«Colecionei livros de artistas por várias décadas, muitos oferecidos pelos próprios artistas, outros encontrados por acaso vasculhando livrarias. O que se segue é uma pequena seleção de livros de artista na coleção do Espaço Atlântida.»
– Alberto Manguel (Escritor,
tradutor, ensaísta, editor e diretor do espaço Atlântida/Centro de Estudos da
história da Leitura/EGEAC).
A experiência na exposição ‘Livros Desobedientes’[1]
começa logo na recolha da folha de sala. A operação consiste em rasgar uma
folha de um dos livros em exposição, aquele livro específico que contem folhas
de folhas de sala. Numeradas, como em qualquer outro livro. A minha traz um
número específico e único, o da minha experiência. Uma das colegas alertou:
“Pede a folha de sala”. Eu procuro-a sempre, mas não sei se o teria feito na
ausência da indicação e das próprias folhas de sala que estavam escondidas num
dos objectos expostos. É interessante pensar que essa folha faça parte de um
dos livros em exposição numa mostra de livros desobedientes. E que tenha de ser
rasgada, arrancada, de um desses corpos intocáveis.
Uma das obras expostas é constituída por folhas gigantes, com cerca de 50 x
70 cm, em que cada uma vale por si só, com espessura de tela endurecida com
gesso, onde estão gravados os relevos das texturas das diferentes faces de uma mesma
pedra.

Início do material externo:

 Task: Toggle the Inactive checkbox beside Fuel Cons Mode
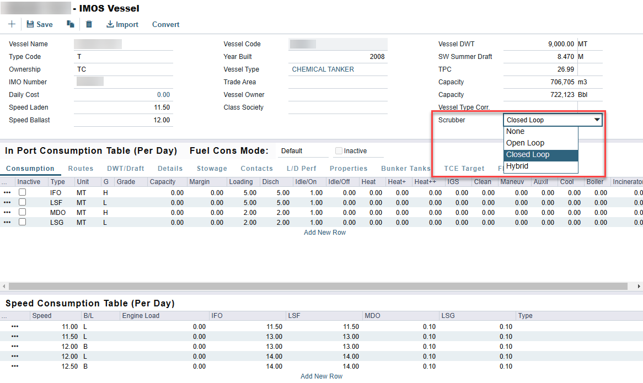[339, 151]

Infelizmente perdi o registo fotográfico e a informação sobre a respectiva
autoria.
Outra das peças é o conto do ‘Capuchinho Vermelho’[2],
contado apenas com manchas de cor, círculos e rectângulos, dispostos num leporello
que nos transporta pela viagem da estória desde o início até ao fim.
‘Little Red Riding-Hood’ (1965), de Warja Honegger-Lavater
Ao longo do trajecto da exposição, deparo-me com intervenções que colocam
os objectos noutro patamar do que pode ser um livro. Que dão novos significados a
blocos que por vezes nem tem páginas, nem palavras, que podem nem sequer ser um
bloco, um corpo. Ultrapassando o conceito de livro enquanto contentor de planos
de textos, ou mesmo de imagens, que compõe uma obra de um autor. E valendo por
si só enquanto obra/objecto artístico.
Estes artefactos têm aura de objecto plástico, de obra de arte. O livro ganha formas e contornos e dimensões que, não só desobedecem ao conceito mais conservador de livro, o suprimem e extrapolam, colocando-nos diante de objectos não reproduzíveis, únicos, como as loucuras que os pensaram e criaram.
Umas páginas adiante encontro quatro peças de ‘Livros de Obstáculos’[3]. Camadas de folhas dobradas em locais e momentos distintos e cobertas de nuances carregadas de grafite, que me remetem para leituras de níveis topográficos, conferindo aos objectos características de declives de terrenos, de paredes de edifícios, ou de páginas de diários gráficos de alguém que se dedica à busca incessante do tom perfeito e metálico do carbono ou do chumbo. Pousado entre páginas abertas, como se de um marcador de livros se tratasse, jaz uma das barras da grafite que as cobriu.
«Toda a narrativa, tal como todo o pensamento, é declinado em
imagens. Os processos da literatura, da alma, do mundo afetivo, da fantasia, do
sonho, ou de qualquer delírio ou visão mística existem imageticamente. Como diz
Manguel, “formalmente, as narrativas existem no tempo, e as imagens, no espaço*”».
– Excerto do texto da folha de
sala da exposição, com *citação de Alberto Manguel, ‘Lendo Imagens’, p.24.
[1] ‘Livros
Desobedientes’, uma exposição de alguns dos livros de artista da colecção de
Aberto Manguel e de um conjunto heterogéneo de outras práticas artísticas que
se debruçam sobre o conceito alargado do livro, patente no espaço Brotéria
entre 15 se Setembro e 9 de Novembro de 2022.
[2] ‘Little
Red Riding-Hood’ (Capuchinho Vermelho), criado em 1965 pela artista suíça
Warja Honegger-Lavater, conhecida pelos seus livros-acordeão desdobráveis, nos
quais retractava contos de fadas através de um sistema pessoal de pontos simbólicos
coloridos, que representavam as personagens e a acção.
[3] ‘Livros
de Obstáculos’, (2013 – 2022) de David Correia Gonçalves.